Comparative Analysis of Patch Attack on VLM-Based Autonomous Driving Architectures

Vision-language models are emerging for autonomous driving, yet their robustness to physical adversarial attacks remains unexplored. This paper presents a systematic framework for comparative adversarial evaluation across three VLM architectures: Dolphins, OmniDrive (Omni-L), and LeapVAD. Using black-box optimization with semantic homogenization for fair comparison, we evaluate physically realizable patch attacks in CARLA simulation. Results reveal severe vulnerabilities across all architectures, sustained multi-frame failures, and critical object detection degradation.
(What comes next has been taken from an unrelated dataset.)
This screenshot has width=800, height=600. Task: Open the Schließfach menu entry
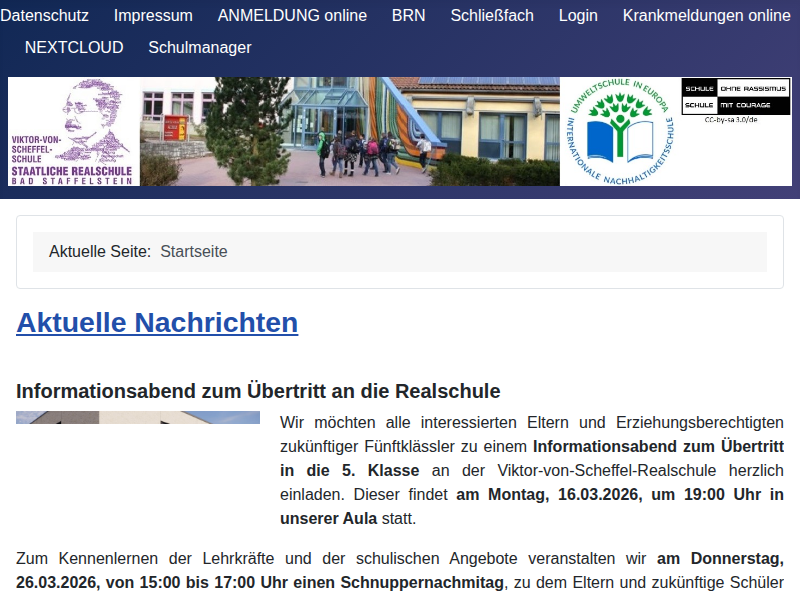pyautogui.click(x=492, y=16)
Our analysis exposes distinct architectural vulnerability patterns, demonstrating that current VLM designs inadequately address adversarial threats in safety-critical autonomous driving applications.

Key Contributions

Systematic cross-architecture adversarial evaluation framework for VLM-based autonomous driving systems with rigorous model selection criteria
Semantic homogenization layer that projects heterogeneous VLM outputs into a unified embedding space for architecture-agnostic attack comparison
Empirical characterization of distinct architectural vulnerability patterns across Dolphins, OmniDrive (Omni-L), and LeapVAD under physically realizable patch attacks in CARLA simulation

🛡️ Threat Analysis

Input Manipulation Attack

Physically realizable adversarial patches crafted via black-box NES optimization to cause misclassification and object detection degradation at inference time in VLM vision encoders.